When Moe was thirteen, we got a Kerry Blue Terrier and named her Maggie. We all loved Maggie, but it was Maureen who walked her every day and took her to obedience class on Saturdays. Maggie went with Moe everywhere. When Moe took me to the library for books or High’s for a butter brickle ice cream cone, Maggie’s furry terrier body would sit and wait for us outside, catapulting to Moe’s side when we reappeared.

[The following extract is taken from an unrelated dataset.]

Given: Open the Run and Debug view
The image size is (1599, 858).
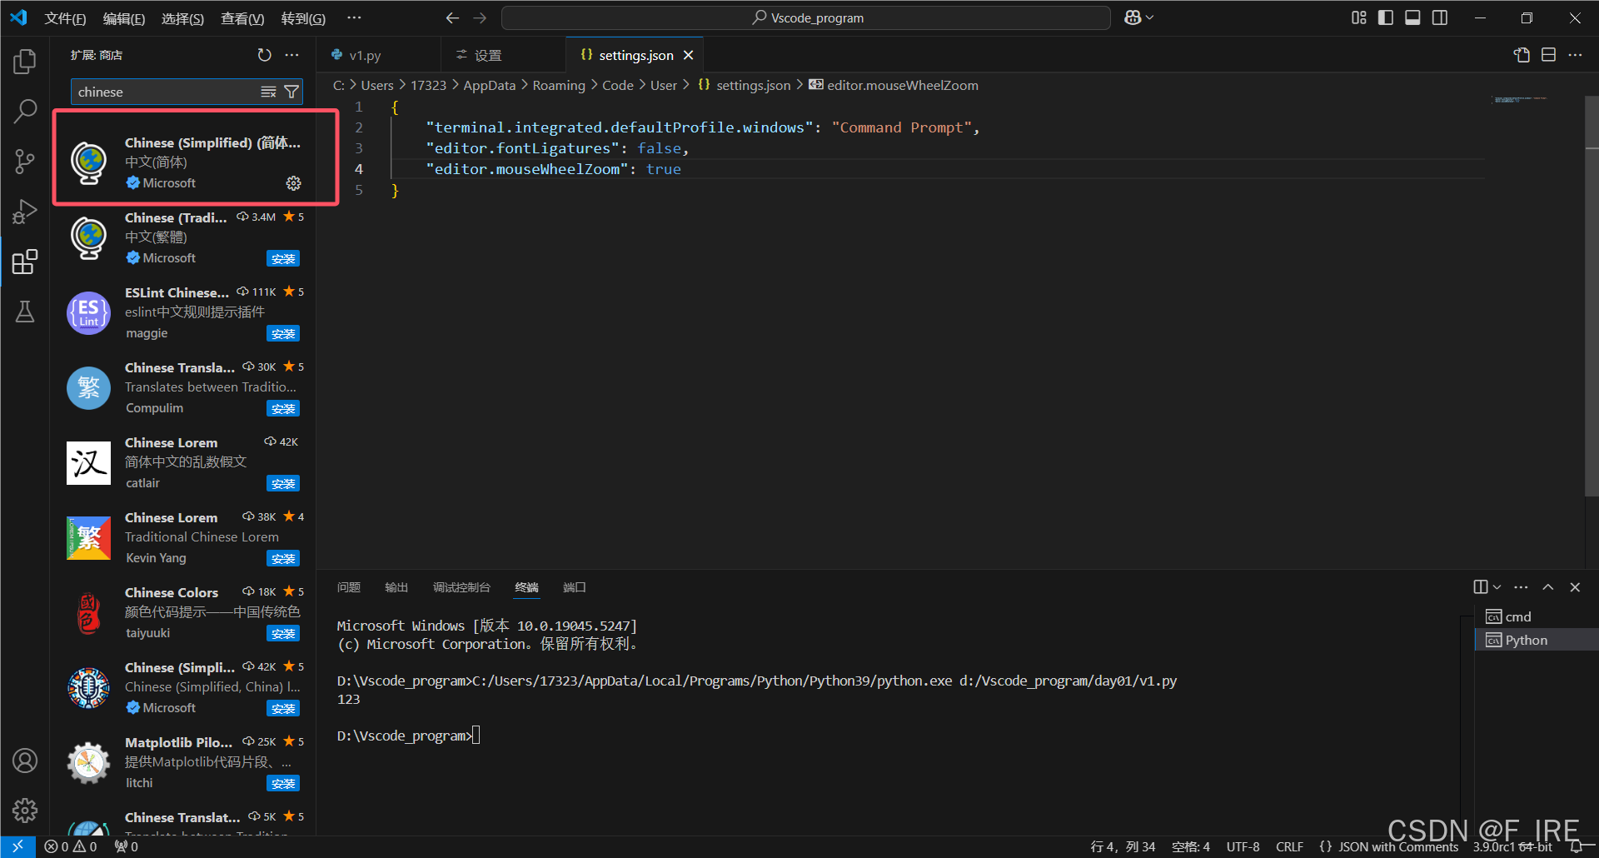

It may have been her love of animals that caused Maureen to choose Mendel’s theory of genetics for her science fair project. The black and white mouse couple eventually reproduced ten wee mice: five white, four black and one brown. But that wasn’t what Mendel’s theory posited. Mom and Maureen stood at the bathroom sink, Moe holding that little brown fellow by the tail and Mom painting him with black clothing dye.

Later Moe worked at the Howard Johnson’s at Friendship Heights. Today there’s a Metro stop on that spot, but back then it was an orange-roofed restaurant that served club sandwiches and ice cream sundaes, a precursor to MacDonald’s. Moe kept her tips in a metal strongbox under her bed, and I would sit on the bed, watching her count her cash after each shift. She would tell me all the exciting plans she had for those savings. She and her boyfriend talked about moving to Australia, or maybe California. It was the sixties, and the world was ripe for exploration. In the end it was San Francisco, not Sydney, where Maureen and Billy landed. But that’s a story for another post.

8 thoughts on “4. Moe

  1. Hi Kate: I am enjoying your stories and recollections. I was a friend of Kevin Cosgrove and Ralph Bowen back in the day. I also played football with your brother Brian at BS and St. John’s. I find myself looking forward to you next installment in the “Life of Reilly’s”. Your recollections complemented with the period photographs bring back a flood of memories of my family. The cadence of your writing is crisp and flows so beautifully. Thank you for sharing.

    Keep ’em coming!

    Jim Selwood

    Like

  2. Kate, I find I enjoy your post much more than any book I am in the middle of. Your story is painted with love and wit. I can’t wait until High School.

    Like

  3. Kate thank you so much for including me. I LOVE these. Also read the stories from Ireland. Your writing is wonderful. What else have you written that I could read? Most fondly, Pat

    >

    Liked by 1 person

  4. What fabulous stories, I wonder if you knew any of my older siblings Woody, Timmy, Teresa, orJonny Foster. Technically we’re from the Kensington area.Timmy and Jonny also worked with Nils Lofgren.
    I loved that you had a Kerry blue terrier, we had one as well, I look forward to reading more of your stories.